#### Given request A
In the forum thread on "desde...a," update the part between "In the second" and "need _*cuando*_ there.", inclusive, so that "particle" appears in place of "preposition".
#### Given request B
Take the forum thread on "desde...a" further from its last sentence.

-- begin Passage provided --

# desde...a



## paloma blanca

please,see these sentences.
Este país hay innumerables hermosuras y los reflejos.DESDE las hilas de grandes montanas  A las playas bonitas,desde las fiestas gráficas a los toros emocionantes , todos atraen los turistas al llegar a Espana,un país muy amistoso,estimulante y anciano

I dont know if i say Desde...a ,desde...a ... is correct or not.
I want to say Spain has also innumerable beauties and its reflections.


----------



## Bilbo Baggins

paloma blanca said:


> *P*lease, see *look at *these sentences.
> *En *este país hay innumerables hermosuras y los reflejos. DESDE las hilas de grandes montanas A las playas bonitas, desde las fiestas gráficas a los toros emocionantes, todos atraen *a* los turistas al llegar  *cuando llegan *a Espana, un país muy amistoso, estimulante y anciano*.*
> 
> I dont know if i say Desde...a ,desde...a ... is correct or not.
> I want to say Spain has also innumerable beauties and its reflections.


 
Hello:
The _*desde.....a*_ looks fine to me. 

In the second half of the sentence I think you want to say: *...everything attracts the tourists when they arrive to Spain...... *If so, *everything* is translated as _*todo*_ and it´s considered a singular noun so it takes a third person singular conjugation. _*The tourists*_, being the direct object of a transitive verb, takes "the personal a" preposition. Also, I do believe that _*al + infinitive*_ only works when there isn´t a change of subject. So saying: *todo atrea a los turistas al llegar a España. *means *everything attracts the tourists when everything arrives in Spain. *Because the subjects change I believe that you need _*cuando*_ there.

I´m still new though. You should definitely wait for someone else´s opinion.

-- end Passage provided --
-- begin Data provided --

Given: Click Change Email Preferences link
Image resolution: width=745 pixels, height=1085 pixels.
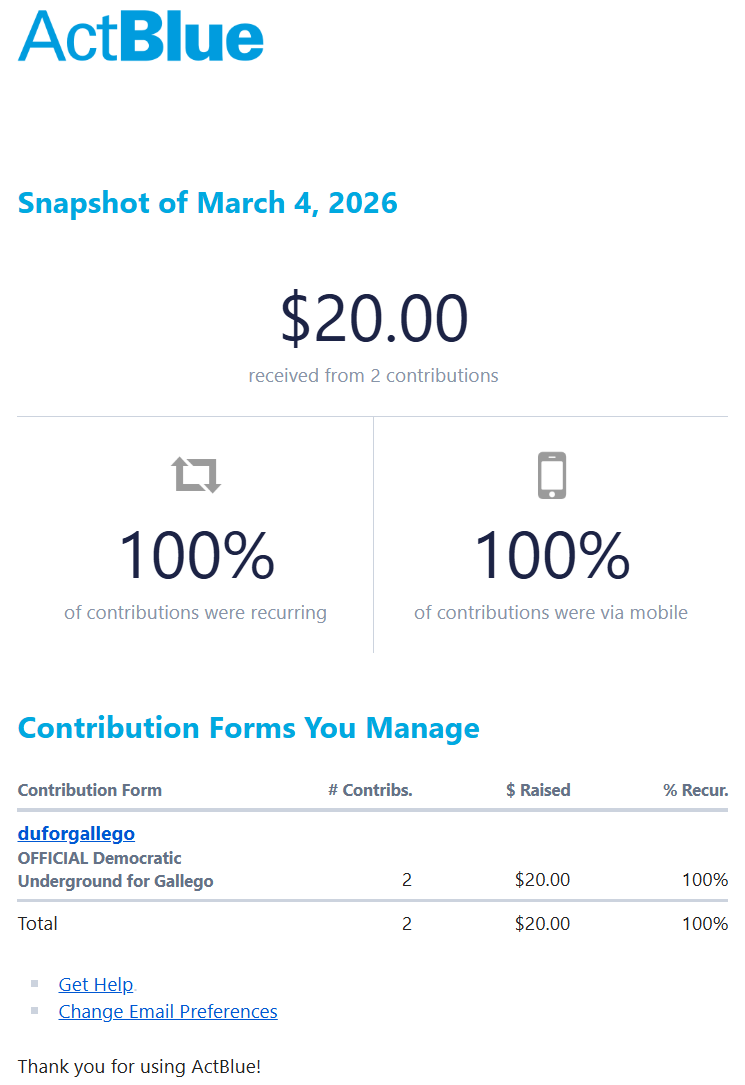Looking at the screenshot, I should pyautogui.click(x=168, y=1012).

-- end Data provided --

#### Task result A
In the second half of the sentence I think you want to say: *...everything attracts the tourists when they arrive to Spain...... *If so, *everything* is translated as _*todo*_ and it´s considered a singular noun so it takes a third person singular conjugation. _*The tourists*_, being the direct object of a transitive verb, takes "the personal a" particle. Also, I do believe that _*al + infinitive*_ only works when there isn´t a change of subject. So saying: *todo atrea a los turistas al llegar a España. *means *everything attracts the tourists when everything arrives in Spain. *Because the subjects change I believe that you need _*cuando*_ there.

#### Task result B
----------



## glasgy

*En *este país hay innumerables hermosuras y los reflejos. DESDE las hileras hilas de grandes montañas a las playas bonitas, desde las fiestas gráficas a los toros emocionantes, todo atrae *a* los turistas al llegara España, un país muy amistoso, estimulante y anciano*.

*That's correct but doesn't sound natural. A better translation would be:Este país esta lleno de innumerables hermosuras y reflejos desde largas cordilleras a playas preciosas, desde fiestas gráficas a los toros emocionantes, todo atrae al turista al llegar a España, un país muy amistoso, estimulante y con historia

Bilbo you can say al llegar but cuando llegan is also correct


----------



## Bilbo Baggins

glasgy said:


> Bilbo you can say al llegar but cuando llegan is also correct


 
Even though the subjects are different?


----------



## glasgy

Bilbo Baggins said:


> Even though the subjects are different?



Yes, becuase the structure al + infinitive means cuando ... here there are some examples:

Al terminar la clase nos fuimos de compras
Al encontrarse se dieron cuenta de que estaban hechos el uno para el otro
Quiero darte un regalo al acabar el curso
Seguro que te gusta al verlo


----------



## Bilbo Baggins

glasgy said:


> Yes, becuase the structure al + infinitive means cuando ... here there are some examples:
> 
> Al terminar la clase nos fuimos de compras *When we finished class we went shopping.*
> Al encontrarse se dieron cuenta de que estaban hechos el uno para el otro *When they found themselves they realized...*
> Quiero darte un regalo al acabar el curso
> Seguro que te gusta al verlo*...you like it when you see it.*


 
Yes, but the subjects in your examples are the same in both the main and subordinate clauses. In his original sentence, they were different. 

Al verlo, grité. Upon seeing him, I shouted. or When I saw him, I shouted. (We´re both in agreement on this one.)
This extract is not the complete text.